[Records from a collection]
<<<<

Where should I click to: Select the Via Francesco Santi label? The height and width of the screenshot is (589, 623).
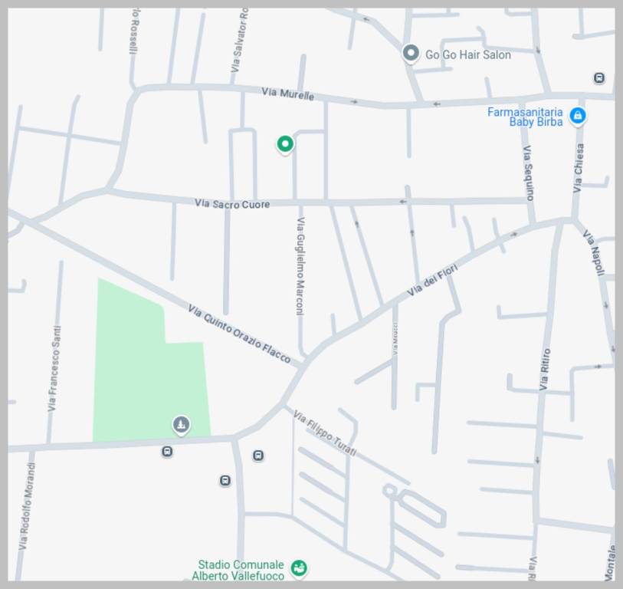(x=54, y=369)
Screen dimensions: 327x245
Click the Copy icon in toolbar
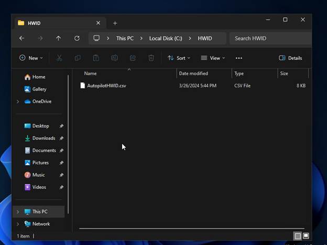78,58
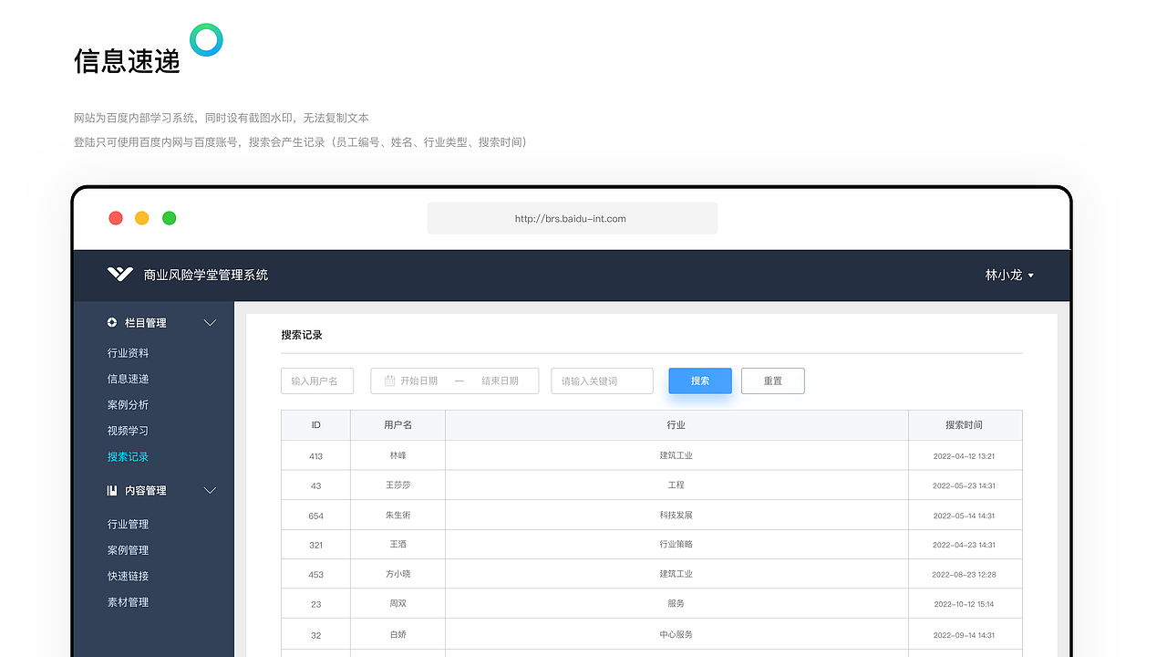Image resolution: width=1167 pixels, height=657 pixels.
Task: Select the table row for user 林峰
Action: (x=638, y=455)
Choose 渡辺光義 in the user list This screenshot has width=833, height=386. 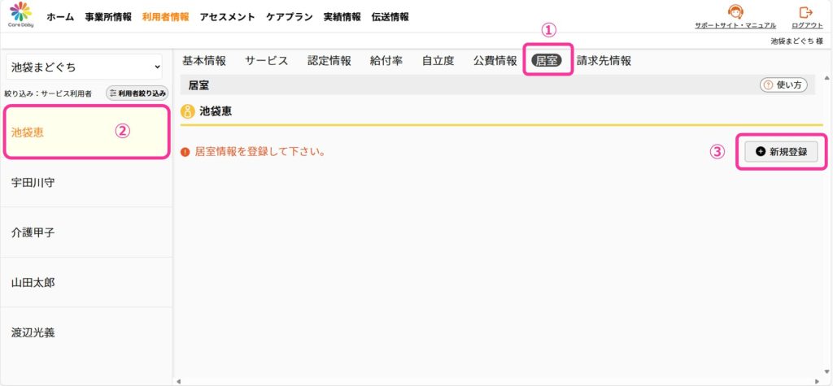click(86, 332)
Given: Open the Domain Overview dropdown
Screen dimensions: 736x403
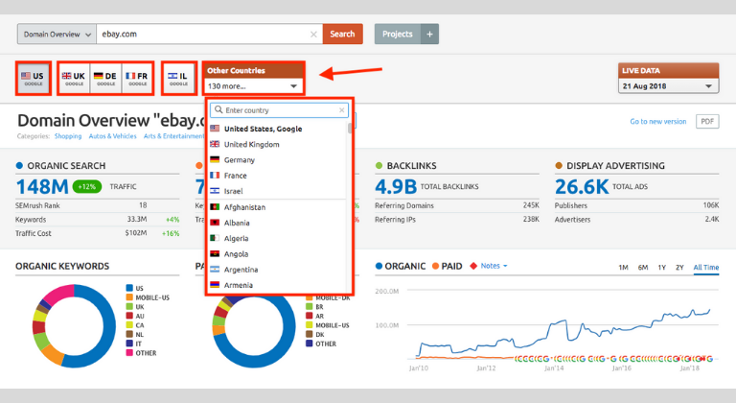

>>>>

■ ASSIGNMENT ■
Copy each line of the records containing the string "dimensions".

■ EXERCISE ANSWER ■
Screen dimensions: 327x245
Screen dimensions: 736x403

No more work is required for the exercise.